[Start of section]
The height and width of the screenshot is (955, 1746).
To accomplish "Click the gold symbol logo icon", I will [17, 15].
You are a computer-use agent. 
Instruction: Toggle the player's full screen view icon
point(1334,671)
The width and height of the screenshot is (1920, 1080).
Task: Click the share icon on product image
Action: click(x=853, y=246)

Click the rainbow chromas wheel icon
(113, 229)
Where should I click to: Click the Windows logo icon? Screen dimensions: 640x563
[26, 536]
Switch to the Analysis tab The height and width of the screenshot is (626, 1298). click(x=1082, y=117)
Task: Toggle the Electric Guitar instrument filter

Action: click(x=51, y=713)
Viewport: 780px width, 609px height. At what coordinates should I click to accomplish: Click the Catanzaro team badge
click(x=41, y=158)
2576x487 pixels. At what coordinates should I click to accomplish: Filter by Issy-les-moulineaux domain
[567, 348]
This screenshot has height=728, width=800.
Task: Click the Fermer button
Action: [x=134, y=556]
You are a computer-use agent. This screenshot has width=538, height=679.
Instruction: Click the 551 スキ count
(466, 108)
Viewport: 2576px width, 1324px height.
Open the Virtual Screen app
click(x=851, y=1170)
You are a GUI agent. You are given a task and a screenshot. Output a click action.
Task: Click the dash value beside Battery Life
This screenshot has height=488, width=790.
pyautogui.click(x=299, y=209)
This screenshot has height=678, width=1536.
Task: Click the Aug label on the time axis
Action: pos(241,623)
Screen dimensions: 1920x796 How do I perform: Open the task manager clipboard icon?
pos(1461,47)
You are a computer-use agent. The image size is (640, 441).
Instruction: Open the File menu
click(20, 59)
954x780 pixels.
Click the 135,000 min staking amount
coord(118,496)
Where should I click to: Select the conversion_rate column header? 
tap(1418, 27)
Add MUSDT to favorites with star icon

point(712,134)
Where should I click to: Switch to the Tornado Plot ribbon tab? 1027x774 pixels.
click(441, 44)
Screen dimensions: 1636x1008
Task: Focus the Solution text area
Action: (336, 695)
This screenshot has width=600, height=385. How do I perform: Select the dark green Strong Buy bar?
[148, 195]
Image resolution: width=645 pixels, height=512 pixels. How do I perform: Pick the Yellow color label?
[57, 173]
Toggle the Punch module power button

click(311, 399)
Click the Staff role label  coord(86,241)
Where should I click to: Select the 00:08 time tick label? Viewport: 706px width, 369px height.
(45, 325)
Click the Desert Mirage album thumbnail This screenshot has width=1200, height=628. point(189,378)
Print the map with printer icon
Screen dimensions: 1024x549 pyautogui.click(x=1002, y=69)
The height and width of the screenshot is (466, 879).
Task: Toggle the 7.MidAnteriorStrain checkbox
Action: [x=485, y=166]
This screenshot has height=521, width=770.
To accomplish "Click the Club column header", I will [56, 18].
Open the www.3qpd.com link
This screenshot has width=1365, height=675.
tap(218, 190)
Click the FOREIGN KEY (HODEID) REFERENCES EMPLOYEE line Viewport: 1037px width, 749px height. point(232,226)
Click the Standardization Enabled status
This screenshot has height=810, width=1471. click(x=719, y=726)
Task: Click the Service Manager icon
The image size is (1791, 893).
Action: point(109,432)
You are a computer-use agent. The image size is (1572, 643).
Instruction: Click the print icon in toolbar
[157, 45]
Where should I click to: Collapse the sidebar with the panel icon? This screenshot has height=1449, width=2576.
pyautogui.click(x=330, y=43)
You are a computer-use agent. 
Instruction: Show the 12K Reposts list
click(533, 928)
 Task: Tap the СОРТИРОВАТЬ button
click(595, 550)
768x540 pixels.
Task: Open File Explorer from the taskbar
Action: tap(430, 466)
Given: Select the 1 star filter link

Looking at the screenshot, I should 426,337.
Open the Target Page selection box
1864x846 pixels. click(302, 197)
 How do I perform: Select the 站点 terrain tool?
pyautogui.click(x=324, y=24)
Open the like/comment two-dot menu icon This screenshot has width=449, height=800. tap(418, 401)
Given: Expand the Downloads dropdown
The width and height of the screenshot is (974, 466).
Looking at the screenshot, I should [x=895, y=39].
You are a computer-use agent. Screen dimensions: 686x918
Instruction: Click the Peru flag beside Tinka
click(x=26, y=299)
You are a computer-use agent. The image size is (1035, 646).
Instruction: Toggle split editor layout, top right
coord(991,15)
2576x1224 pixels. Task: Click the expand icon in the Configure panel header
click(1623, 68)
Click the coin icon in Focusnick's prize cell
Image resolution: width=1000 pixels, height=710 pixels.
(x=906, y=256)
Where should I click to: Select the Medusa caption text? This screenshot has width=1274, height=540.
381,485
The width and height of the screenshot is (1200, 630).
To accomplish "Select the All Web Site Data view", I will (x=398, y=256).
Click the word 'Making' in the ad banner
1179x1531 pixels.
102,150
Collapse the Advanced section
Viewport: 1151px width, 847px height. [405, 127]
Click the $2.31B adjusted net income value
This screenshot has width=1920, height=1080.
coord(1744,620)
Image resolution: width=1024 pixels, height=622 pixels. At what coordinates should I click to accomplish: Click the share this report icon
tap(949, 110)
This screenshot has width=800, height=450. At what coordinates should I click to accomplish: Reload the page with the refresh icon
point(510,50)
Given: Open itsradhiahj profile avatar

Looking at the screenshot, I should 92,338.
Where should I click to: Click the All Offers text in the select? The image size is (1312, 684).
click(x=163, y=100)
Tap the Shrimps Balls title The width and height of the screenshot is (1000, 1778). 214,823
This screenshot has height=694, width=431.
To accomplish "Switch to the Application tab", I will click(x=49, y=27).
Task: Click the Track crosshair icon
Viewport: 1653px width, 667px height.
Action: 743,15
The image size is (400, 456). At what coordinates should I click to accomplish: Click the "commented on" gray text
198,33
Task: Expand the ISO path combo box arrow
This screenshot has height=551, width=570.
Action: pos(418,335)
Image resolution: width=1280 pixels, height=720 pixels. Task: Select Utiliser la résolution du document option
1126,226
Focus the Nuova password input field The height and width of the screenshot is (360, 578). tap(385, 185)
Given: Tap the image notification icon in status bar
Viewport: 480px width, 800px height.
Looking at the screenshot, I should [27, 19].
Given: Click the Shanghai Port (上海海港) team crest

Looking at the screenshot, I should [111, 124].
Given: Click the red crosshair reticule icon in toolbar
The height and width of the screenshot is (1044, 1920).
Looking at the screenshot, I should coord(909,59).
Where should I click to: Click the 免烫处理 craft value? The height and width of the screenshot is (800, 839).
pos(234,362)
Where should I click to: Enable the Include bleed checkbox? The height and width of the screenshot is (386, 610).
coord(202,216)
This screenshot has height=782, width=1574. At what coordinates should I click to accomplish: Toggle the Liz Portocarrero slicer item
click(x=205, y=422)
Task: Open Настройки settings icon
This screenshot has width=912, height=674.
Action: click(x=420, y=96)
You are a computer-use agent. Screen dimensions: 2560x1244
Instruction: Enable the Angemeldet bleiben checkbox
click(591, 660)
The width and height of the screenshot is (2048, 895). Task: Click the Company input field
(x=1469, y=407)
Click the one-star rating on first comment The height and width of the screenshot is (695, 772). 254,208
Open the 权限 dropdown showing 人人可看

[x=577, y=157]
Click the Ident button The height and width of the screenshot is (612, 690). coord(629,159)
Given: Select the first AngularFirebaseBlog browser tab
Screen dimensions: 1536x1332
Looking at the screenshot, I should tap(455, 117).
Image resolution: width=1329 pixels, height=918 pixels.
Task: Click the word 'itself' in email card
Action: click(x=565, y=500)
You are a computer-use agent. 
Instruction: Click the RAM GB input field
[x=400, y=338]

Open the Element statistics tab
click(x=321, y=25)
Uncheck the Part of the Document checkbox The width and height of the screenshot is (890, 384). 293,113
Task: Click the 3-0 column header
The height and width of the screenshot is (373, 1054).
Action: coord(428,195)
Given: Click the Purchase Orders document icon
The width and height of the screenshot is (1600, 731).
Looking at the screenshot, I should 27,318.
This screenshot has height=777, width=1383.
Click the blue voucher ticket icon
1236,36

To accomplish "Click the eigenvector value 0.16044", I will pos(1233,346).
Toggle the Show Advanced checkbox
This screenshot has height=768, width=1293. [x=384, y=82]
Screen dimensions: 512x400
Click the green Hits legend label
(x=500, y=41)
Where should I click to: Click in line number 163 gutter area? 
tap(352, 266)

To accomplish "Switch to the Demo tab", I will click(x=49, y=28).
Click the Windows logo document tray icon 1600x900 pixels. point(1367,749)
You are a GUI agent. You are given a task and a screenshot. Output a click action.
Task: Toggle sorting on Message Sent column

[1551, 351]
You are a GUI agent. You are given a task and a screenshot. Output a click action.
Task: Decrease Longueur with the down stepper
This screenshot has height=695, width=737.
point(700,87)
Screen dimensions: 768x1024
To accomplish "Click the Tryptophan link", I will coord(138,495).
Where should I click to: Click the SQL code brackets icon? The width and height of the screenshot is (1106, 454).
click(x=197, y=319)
[End of section]
» TASK DETAILS: The answer must consist of each line from the entries that contains the string "computer".

» SOLUTION:
You are a computer-use agent. 
You are a computer-use agent. This screenshot has width=538, height=679.
You are a computer-use agent. The image size is (640, 441).
You are a computer-use agent. The image size is (1572, 643).
You are a computer-use agent. 
You are a computer-use agent. Screen dimensions: 686x918
You are a computer-use agent. The image size is (1035, 646).
You are a computer-use agent. Screen dimensions: 2560x1244
You are a computer-use agent. 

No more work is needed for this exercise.